▶ Instructions for the task
With nothing added or left out, output the listing that follows.

BEGIN

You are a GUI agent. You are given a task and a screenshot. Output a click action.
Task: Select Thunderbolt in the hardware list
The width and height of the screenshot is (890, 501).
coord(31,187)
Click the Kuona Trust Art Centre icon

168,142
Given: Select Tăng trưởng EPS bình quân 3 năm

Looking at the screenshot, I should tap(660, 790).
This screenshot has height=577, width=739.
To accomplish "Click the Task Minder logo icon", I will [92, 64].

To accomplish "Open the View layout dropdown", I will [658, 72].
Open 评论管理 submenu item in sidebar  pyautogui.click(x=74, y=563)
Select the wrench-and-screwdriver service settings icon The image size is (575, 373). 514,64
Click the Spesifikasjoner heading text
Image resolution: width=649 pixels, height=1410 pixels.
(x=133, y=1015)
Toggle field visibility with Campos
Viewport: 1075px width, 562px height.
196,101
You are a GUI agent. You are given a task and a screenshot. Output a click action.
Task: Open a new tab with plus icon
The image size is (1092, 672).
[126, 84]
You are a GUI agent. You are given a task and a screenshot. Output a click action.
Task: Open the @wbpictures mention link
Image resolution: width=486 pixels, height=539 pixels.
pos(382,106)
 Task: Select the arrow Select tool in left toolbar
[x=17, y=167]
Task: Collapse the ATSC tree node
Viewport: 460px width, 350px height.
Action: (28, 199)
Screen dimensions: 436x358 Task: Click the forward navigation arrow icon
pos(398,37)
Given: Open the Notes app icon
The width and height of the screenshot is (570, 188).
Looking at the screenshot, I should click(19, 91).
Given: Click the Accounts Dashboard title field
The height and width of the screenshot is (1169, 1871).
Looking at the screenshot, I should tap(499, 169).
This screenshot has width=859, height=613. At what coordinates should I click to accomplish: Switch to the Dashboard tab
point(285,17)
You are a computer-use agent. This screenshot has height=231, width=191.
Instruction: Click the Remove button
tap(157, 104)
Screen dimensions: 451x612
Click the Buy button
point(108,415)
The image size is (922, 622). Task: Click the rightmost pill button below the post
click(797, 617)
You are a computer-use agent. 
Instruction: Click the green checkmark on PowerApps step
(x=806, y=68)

END

▶ Exercise result
You are a GUI agent. You are given a task and a screenshot. Output a click action.
Task: Select Thunderbolt in the hardware list
The width and height of the screenshot is (890, 501).
coord(31,187)
Click the Kuona Trust Art Centre icon

168,142
Given: Select Tăng trưởng EPS bình quân 3 năm

Looking at the screenshot, I should tap(660, 790).
This screenshot has height=577, width=739.
To accomplish "Click the Task Minder logo icon", I will [92, 64].

To accomplish "Open the View layout dropdown", I will [658, 72].
Open 评论管理 submenu item in sidebar  pyautogui.click(x=74, y=563)
Select the wrench-and-screwdriver service settings icon The image size is (575, 373). 514,64
Click the Spesifikasjoner heading text
Image resolution: width=649 pixels, height=1410 pixels.
(x=133, y=1015)
Toggle field visibility with Campos
Viewport: 1075px width, 562px height.
196,101
You are a GUI agent. You are given a task and a screenshot. Output a click action.
Task: Open a new tab with plus icon
The image size is (1092, 672).
[126, 84]
You are a GUI agent. You are given a task and a screenshot. Output a click action.
Task: Open the @wbpictures mention link
Image resolution: width=486 pixels, height=539 pixels.
pos(382,106)
 Task: Select the arrow Select tool in left toolbar
[x=17, y=167]
Task: Collapse the ATSC tree node
Viewport: 460px width, 350px height.
Action: (28, 199)
Screen dimensions: 436x358 Task: Click the forward navigation arrow icon
pos(398,37)
Given: Open the Notes app icon
The width and height of the screenshot is (570, 188).
Looking at the screenshot, I should click(19, 91).
Given: Click the Accounts Dashboard title field
The height and width of the screenshot is (1169, 1871).
Looking at the screenshot, I should tap(499, 169).
This screenshot has width=859, height=613. At what coordinates should I click to accomplish: Switch to the Dashboard tab
point(285,17)
You are a computer-use agent. This screenshot has height=231, width=191.
Instruction: Click the Remove button
tap(157, 104)
Screen dimensions: 451x612
Click the Buy button
point(108,415)
The image size is (922, 622). Task: Click the rightmost pill button below the post
click(797, 617)
You are a computer-use agent. 
Instruction: Click the green checkmark on PowerApps step
(x=806, y=68)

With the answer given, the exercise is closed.